Perspectives contrastées pour les marchés des bureaux toulousain et montpelliérain
151 000 m2 commercialisés en 2022 à Toulouse, près de 120 000 m2 à Montpellier. Face à une demande soutenue, les deux métropoles régionales ne disposent pas des mêmes capacités en termes d’offre. « Toulouse est la métropole française où l’offre neuve est la moins élevée, déplore Marc Delpoux, directeur régional Sud-Ouest de BNP Paribas Real Estate Transaction. Concrètement, à fin 2022 le stock global s’élevait à 251 000 m2, dont seulement 46 000 m2 de surfaces neuves. » En cause, les ventes en blanc des opération de bureaux neufs auprès des investisseurs sont désormais plus compliquées à réaliser.
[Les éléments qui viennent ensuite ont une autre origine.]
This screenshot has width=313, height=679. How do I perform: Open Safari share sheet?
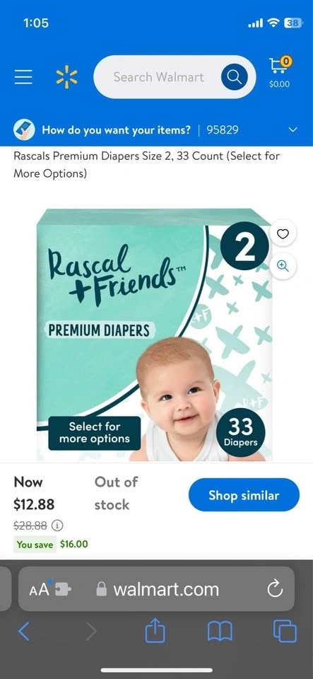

« Cela est dû notamment à l’augmentation des coûts des matières premières, ainsi qu'à l’impact des conditions d’accès au financement », poursuit Marc Delpoux. À l’inverse, Montpellier peut compter sur le renouvellement du stock disponible dans les prochains mois pour alimenter le marché. « Si comme à Toulouse le foncier devient de plus en plus rare, les voyants sont au vert au niveau de l’offre. Plusieurs opérations significatives vont sortir de terre à horizon 2025 – 2026 et permettre de sécuriser l’activité », résume Caroline de Boisgelin-Abecassis, directrice BNP Paribas Real Estate Transation à Montpellier.
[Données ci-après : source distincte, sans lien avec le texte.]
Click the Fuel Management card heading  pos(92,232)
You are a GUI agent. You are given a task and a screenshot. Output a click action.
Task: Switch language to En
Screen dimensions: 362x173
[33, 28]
Demandes endogènes et exogènes
D’ici 2025, 132 000 m2 de surfaces neuves de bureau devraient ainsi être mises en marché. De quoi répondre aux besoins croissants d’une clientèle essentiellement endogène mais également exogène. « Je pense notamment au fort développement que connait le secteur des industries culturelles et créatives, mais aussi ceux du numérique ou des services aux entreprises. En croissance, ces entreprises cherchent à étendre leurs locaux », poursuit Caroline de Boisgelin-Abecassis. Concernant la nature des transactions, le créneau 250 – 500 m2 prédomine et a représenté 20 % des transactions l’an dernier. Autre constat, 75 % de l’activité montpelliéraine a concerné l’offre de seconde main. « L’offre disponible dans le neuf ne permettra pas de répondre à la demande qui reste très élevée, analyse de son côté Marc Delpoux en évoquant les perspectives du marché toulousain. Autre constat, nous manquons significativement de surfaces de bureaux en centre-ville. Et les projets tertiaires prévus dans le secteur Matabiau, soit près de 200 000 m2 programmés, ne pourront alimenter le marché qu’à horizon 2025 – 2026. » Concernant la demande, à l’image de Montpellier, cette dernière est essentiellement endogène. Et elle ne se résume pas selon lui aux entreprises de la filière aéronautique. Loin de là. Signe d’une diversification du marché, seules 6 % des opérations ont concerné ce segment l’an dernier sur le territoire de la métropole. « Les secteurs du spatial, des transports du futur, de la santé, du numérique et de l’intelligence artificielle sont très porteurs, sans oublier les nombreuses demandes d'écoles et de centres de formation depuis deux ans », souligne-t-il.